Let me be blunt: most people who call themselves AI engineers in 2026 have only built demos. Production agent systems are genuinely hard, and the skills required are specific. After reviewing hundreds of portfolios and talking to hiring managers at companies like Adept, Cognition, and Sierra, here's what actually matters.
1. Prompt Engineering at Systems Scale
Prompt engineering isn't about finding magic words. It's about designing prompt architectures that are maintainable, testable, and robust to variation. You need to understand chain-of-thought reasoning, few-shot example selection, system prompt structure, and how to version and test prompts like code. Tools to know: PromptLayer, LangSmith, and the prompt management features in Vertex AI.
2. Retrieval-Augmented Generation (RAG)
Almost every production agent uses RAG to ground responses in real data. You need to understand chunking strategies, embedding models (OpenAI text-embedding-3, Cohere embed-v3, local alternatives like BGE), vector databases (Pinecone, Weaviate, pgvector), and how to evaluate retrieval quality. Naive RAG is easy; production RAG with re-ranking, hybrid search, and query expansion is a real skill.

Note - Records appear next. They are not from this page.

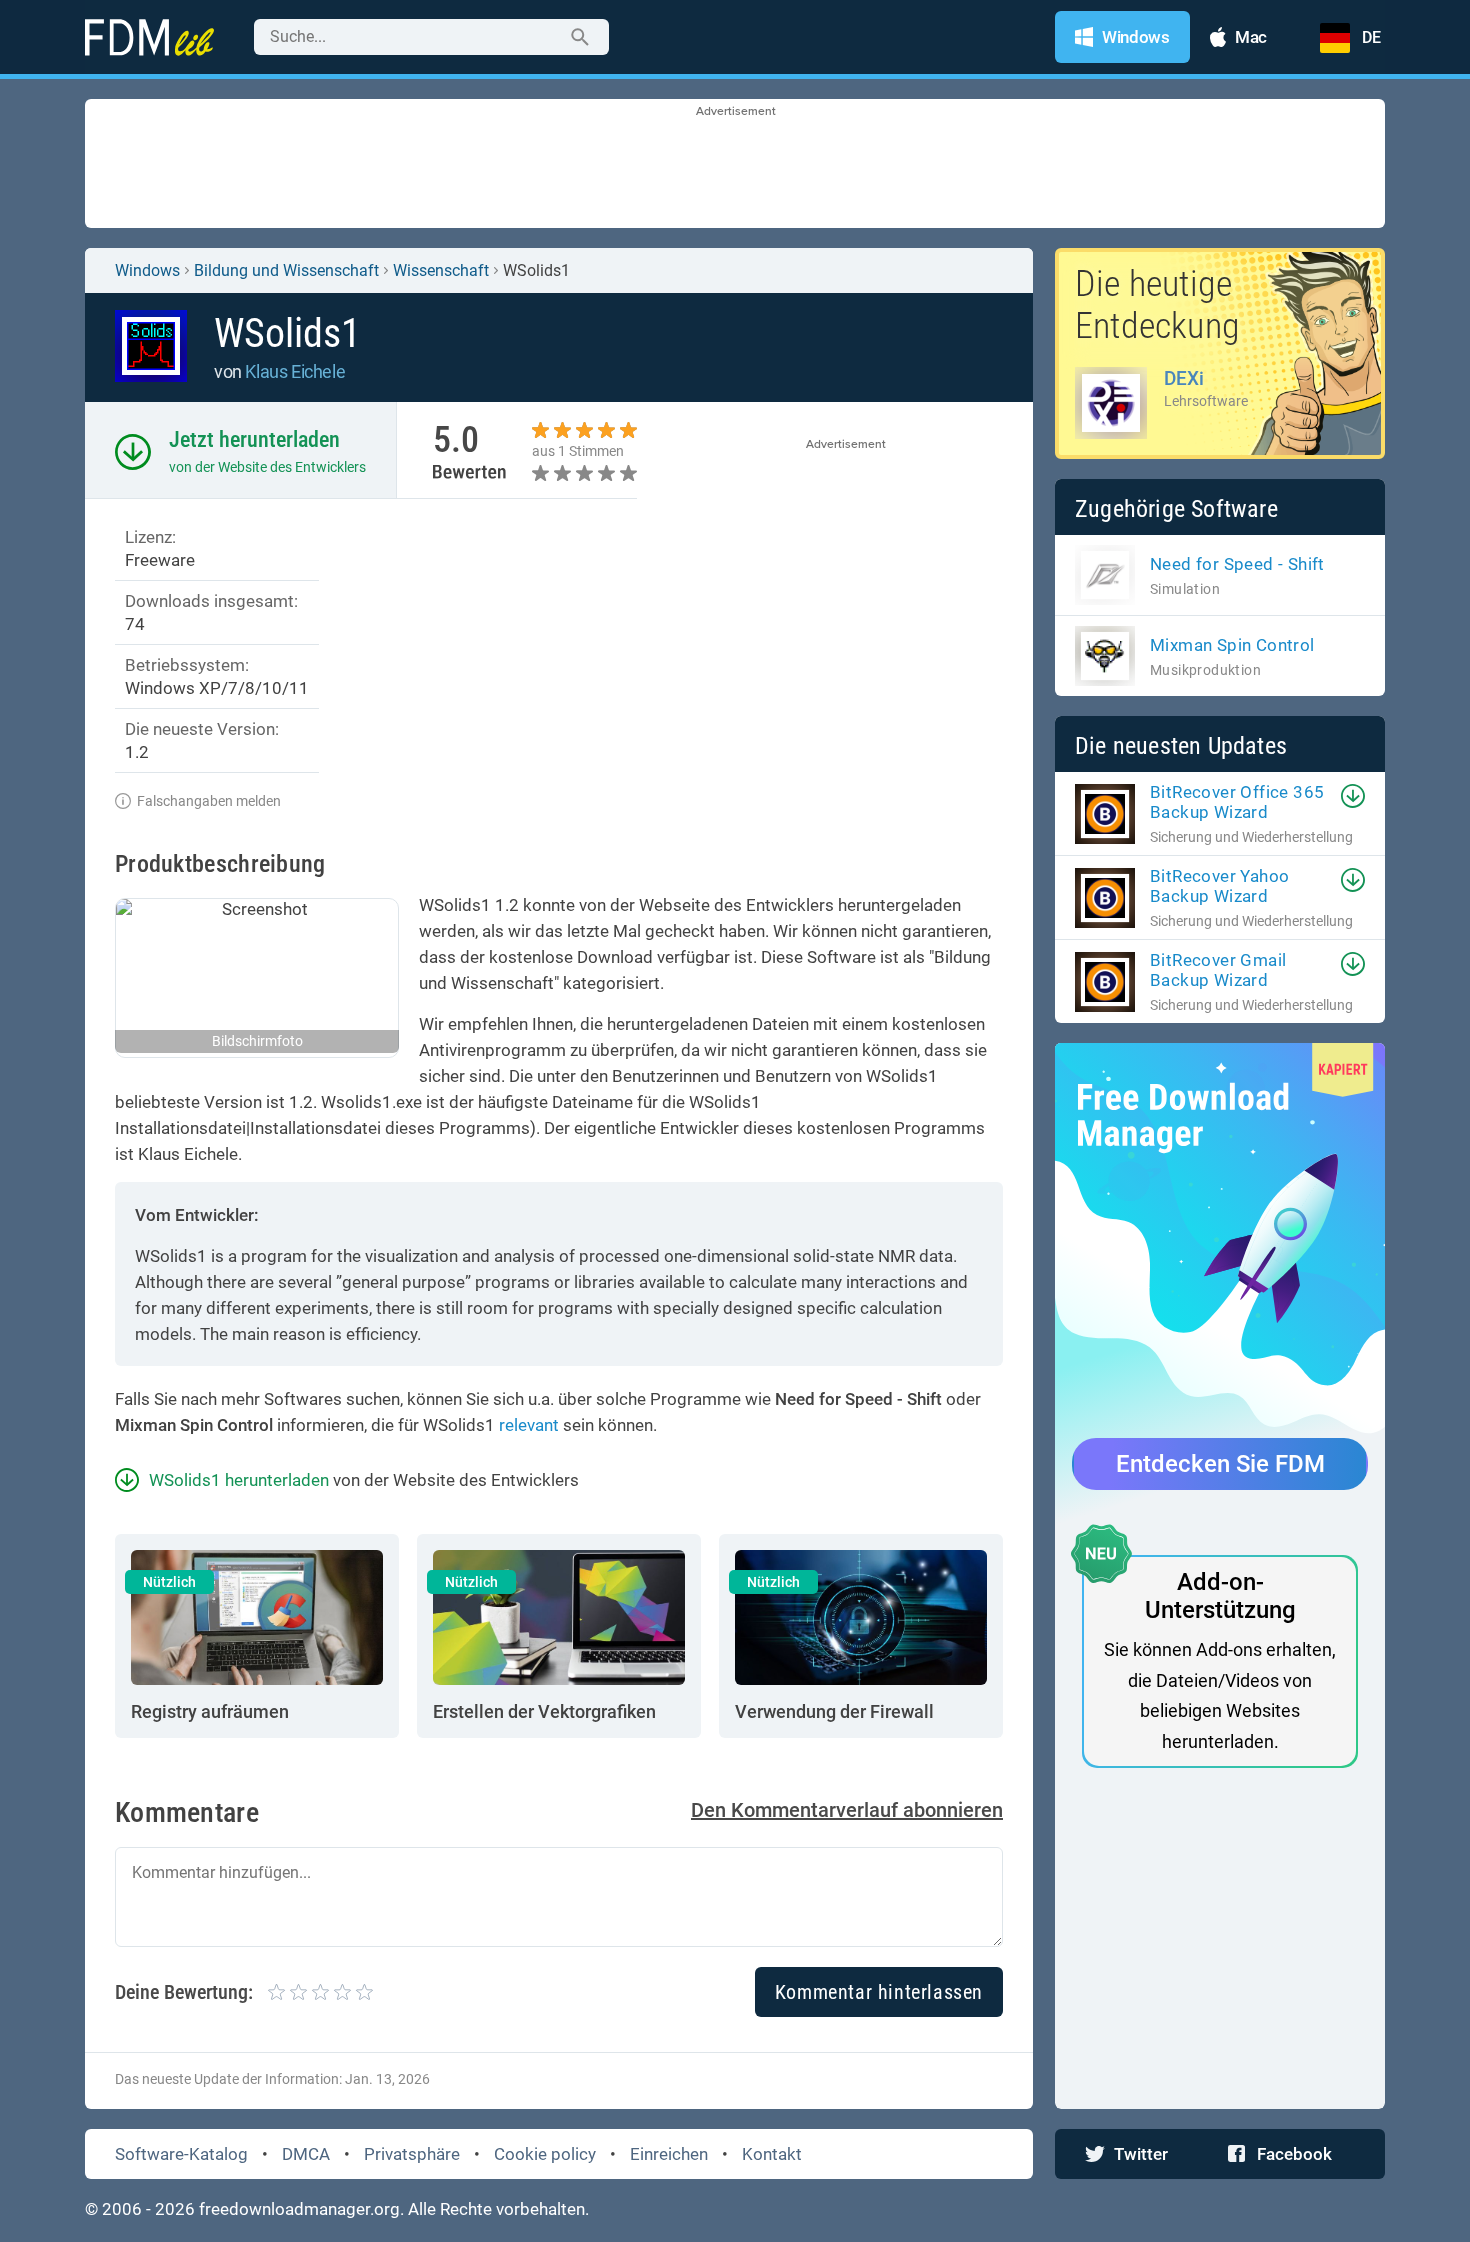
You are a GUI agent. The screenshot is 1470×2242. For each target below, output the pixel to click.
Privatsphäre (412, 2154)
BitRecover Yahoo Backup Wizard (1219, 886)
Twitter (1141, 2154)
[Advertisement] (735, 165)
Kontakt (772, 2154)
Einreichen (669, 2154)
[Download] (1353, 796)
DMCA (306, 2154)
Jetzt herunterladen (254, 439)
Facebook (1294, 2154)
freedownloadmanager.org (299, 2209)
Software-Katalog (181, 2154)
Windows (147, 270)
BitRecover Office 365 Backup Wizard (1237, 802)
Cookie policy (545, 2154)
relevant (529, 1425)
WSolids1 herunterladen (239, 1480)
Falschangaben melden (209, 801)
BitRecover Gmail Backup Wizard (1218, 970)
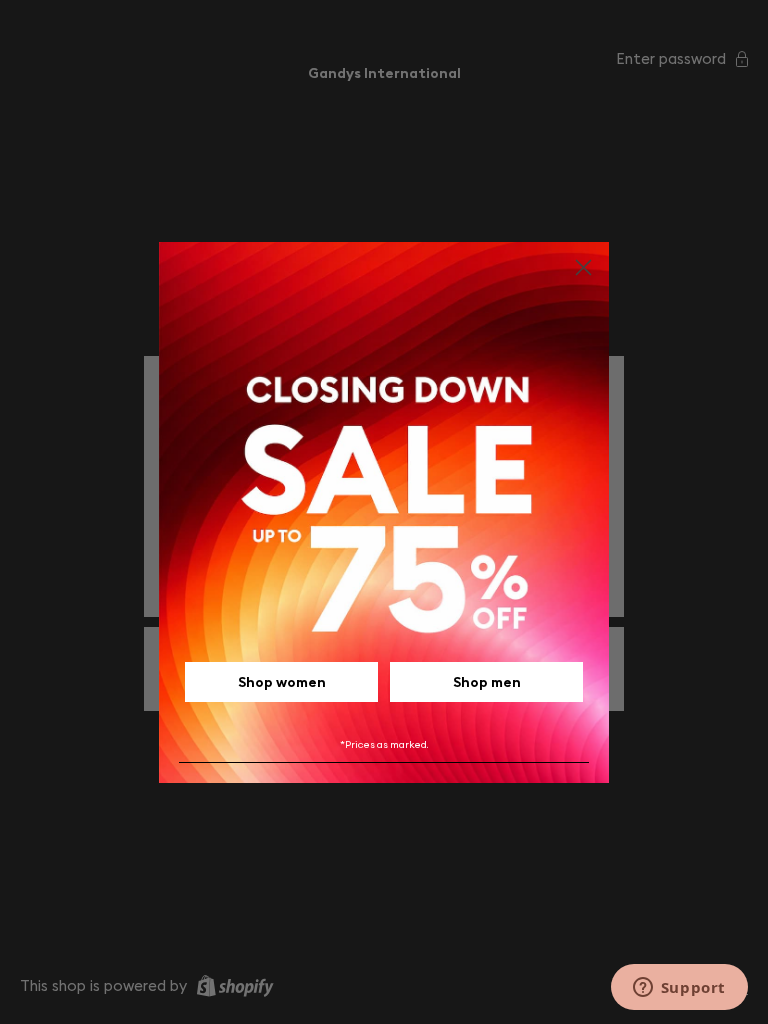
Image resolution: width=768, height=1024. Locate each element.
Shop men (487, 682)
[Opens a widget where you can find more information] (679, 989)
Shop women (282, 682)
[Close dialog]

3. Agent Orchestration and Tool Use
Modern agents don't just generate text — they call tools, run code, browse the web, and interact with APIs. You need fluency with orchestration patterns: ReAct loops, plan-and-execute architectures, and multi-agent collaboration. Know at least one framework deeply — LangGraph and AutoGen are the current standards — and understand the failure modes of each.
4. Evaluation and Testing
This is the most underrated skill in the field. Agents are non-deterministic, which means you can't write traditional unit tests and call it done. You need to design eval suites that catch regressions in model behavior, test edge cases, and measure things like faithfulness, coherence, and task completion rate. Braintrust and Langfuse are the tools most commonly asked about in interviews. If you can't explain your evaluation strategy, you won't get the job.
5. LLM Observability and Tracing
When an agent fails in production, you need to figure out why fast. That means understanding how to instrument agent runs with traces, how to read token usage logs, and how to set up alerts for anomalous behavior. This is the ops side of agent engineering — boring but critical. Companies building production agents all need engineers who treat observability as a first-class concern, not an afterthought.
6. Context Window Management
As models scale to million-token context windows, engineers who understand how to use context efficiently have a significant advantage. This includes knowing how to structure long-context prompts, understanding attention patterns and the "lost in the middle" problem, and designing systems that don't naively dump everything into context. Techniques like context distillation, memory management, and summarization chains are all practical skills here.
7. Security and Prompt Injection Defense
This one gets ignored until something goes catastrophically wrong. If your agents interact with external data — web pages, user input, third-party APIs — you need to understand prompt injection attacks and how to defend against them. Know how to isolate untrusted content, validate tool outputs, and design agents that fail safely rather than catastrophically. This skill is increasingly non-negotiable for companies building customer-facing agents.
If you're strong on all seven, you're in the top tier of candidates for the roles listed on AgenticCareers.co. If you're missing two or three, that's your learning roadmap for the next quarter. The gap between knowing the concepts and having built production systems is where most candidates fall down — so build things, break things, and document what you learned.